Конец черного лета | страница 50



Для самого же Дальского эта страсть, принесшая ему немало счастливых минут и даже, чего греха таить, лет, бывала порой обременительна, он стыдился своего пристрастия, своей слабости к живописи. Другое дело — архитектура, тут он был спокоен и уверен в себе, с глубокой убежденностью в своей правоте мог спорить с коллегами о преимуществах готики Амьена и Реймса над готикой Милана и Кельна, с восхищением, но в то же время и с профессиональной придирчивостью взирать на великолепие Углича или суровую мощь Краковского Вавеля.

Все это поддавалось в его сознании анализу, трезвой оценке, он мог, и это высоко ценили в нем специалисты, по-иному расставить акценты при рассмотрении какого-либо, признанного давно уже классическим, произведения зодчества или аргументированно, с оригинальных, но достаточно прочных позиций подвергнуть анализу ценность той или иной постройки, или же, напротив, указать на скрытые и явные достоинства ныне забытого архитектурного ансамбля. Коллеги Дальского поныне помнят его великолепную статью в отраслевом журнале о некоторых аспектах византийского зодчества, в которой он, говоря о Софийском соборе в Стамбуле, не побоялся поспорить с аргументами самого Шуази, признанного авторитета в мире архитектуры.

Но вот живопись… Дальский хорошо сознавал, и от этого было не легче, парадоксальность своего внутреннего состояния. С одной стороны, он был признанным авторитетом даже среди видавших виды и все познавших, по их мнению, искусствоведов, причем авторитетом в такой обширной области, как западно-европейская живопись XVI–XVIII столетий, также знатоком древнерусского искусства и зодчества, правда, более ограниченного периода.

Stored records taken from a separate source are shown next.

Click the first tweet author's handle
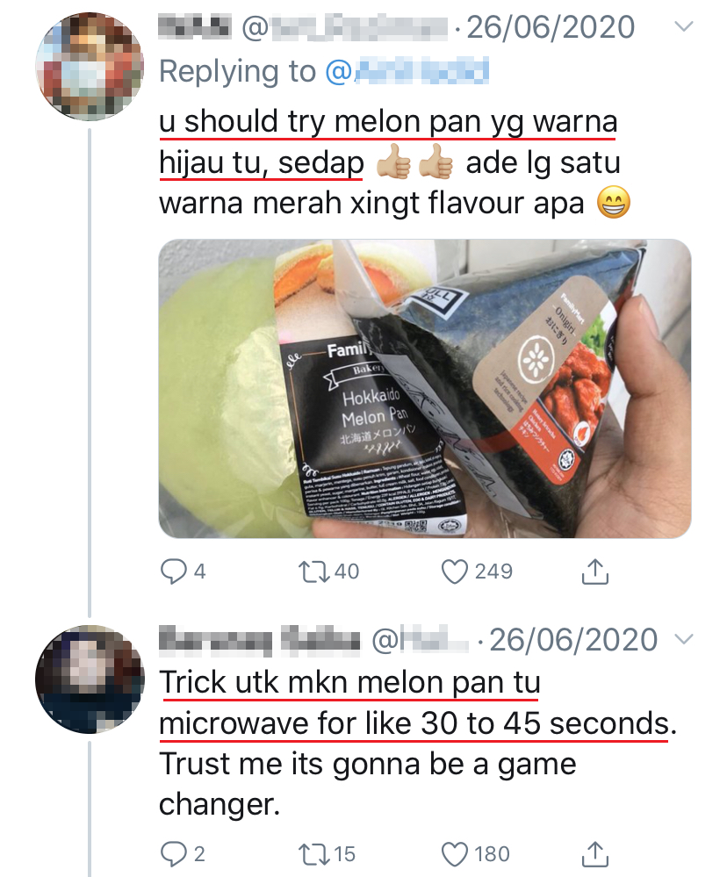 [346, 27]
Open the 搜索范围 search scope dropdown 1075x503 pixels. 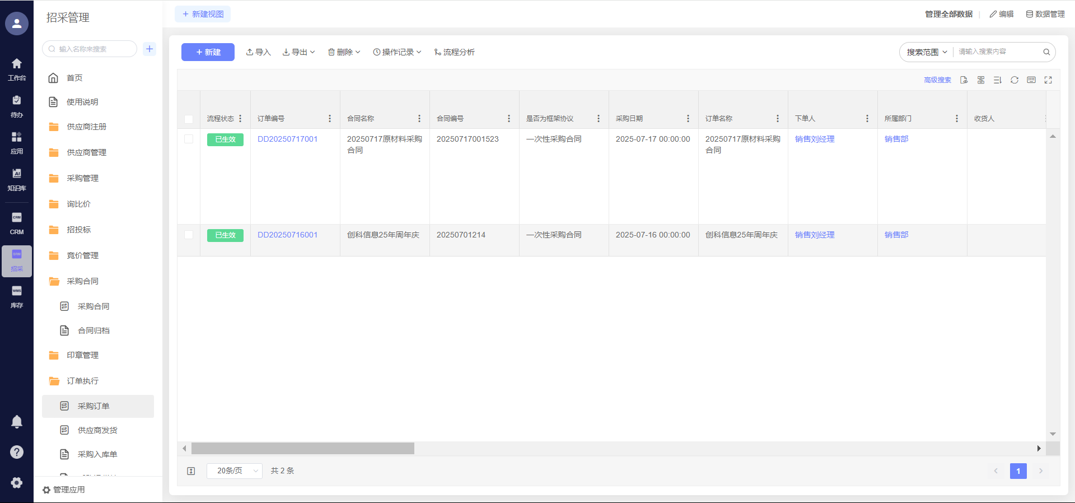coord(927,52)
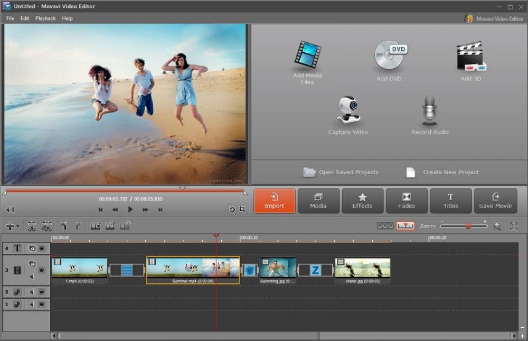Toggle the camera icon on track 3

point(33,263)
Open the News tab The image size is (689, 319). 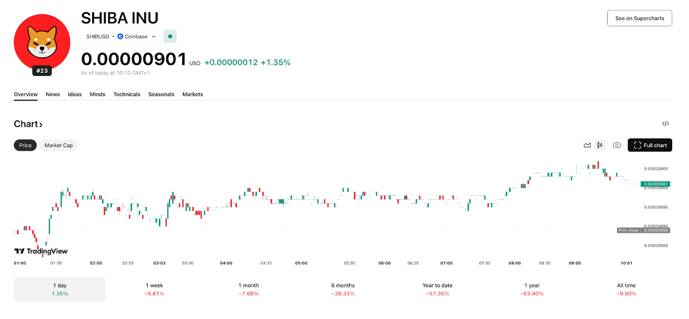(53, 94)
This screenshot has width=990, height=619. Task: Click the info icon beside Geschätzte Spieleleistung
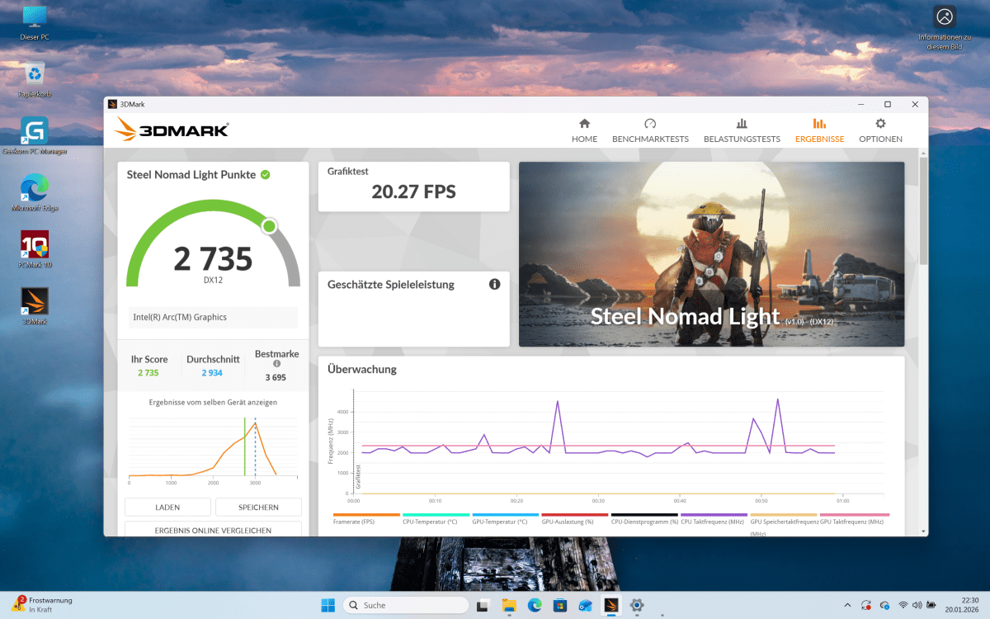(494, 284)
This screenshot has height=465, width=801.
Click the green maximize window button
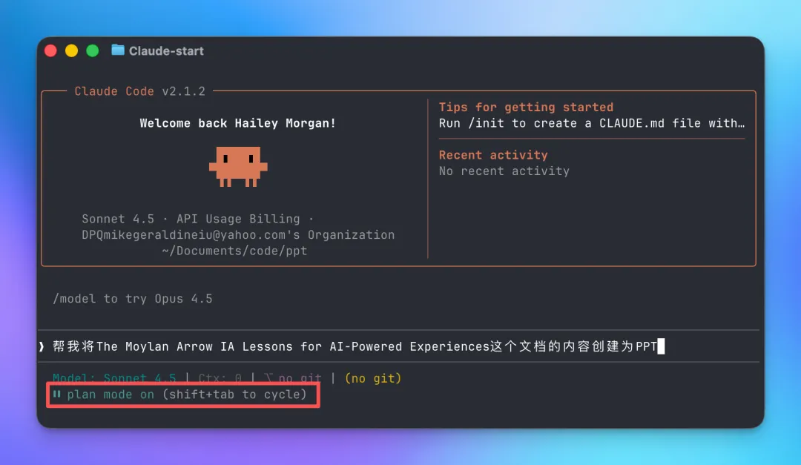[x=93, y=50]
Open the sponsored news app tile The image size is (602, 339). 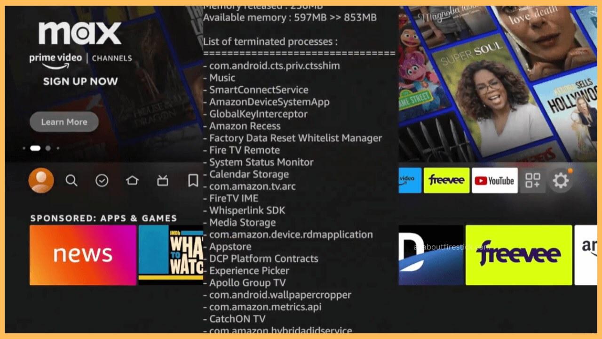(x=83, y=255)
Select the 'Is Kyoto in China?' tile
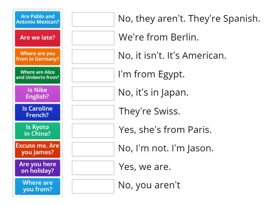Screen dimensions: 274x206 point(38,131)

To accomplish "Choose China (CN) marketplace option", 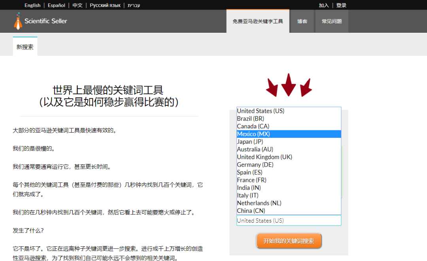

С другой стороны — это доставляло ему немало огорчений — доктор искусствоведения и кандидат архитектуры Дальский был, как юноша, влюблен в живопись, предан ей самозабвенно, до неприличия и фанатизма, как он не раз корил себя. Но здесь уже ничего нельзя было поделать. Когда он смотрел на свои любимые полотна, а их было много, очень много, у него порой начинали дрожать колени, взор застилался туманом и он как будто растворялся в нем, сам становился деталью изображения или участником живописной сцены. И даже давно уже хрестоматийная не только для начальных художественных школ, но и для обычного рядового посетителя Третьяковской галереи «Лунная ночь на Днепре» буквально зачаровывала его, он уже ничего не видел вокруг, а просто сидел на холмистом берегу Славутича возле забытой богом и людьми церквушки и впитывал в себя этот по-гоголевски волшебный, фосфорически зеленоватый свет луны, еще не спрятанной в торбу чертом.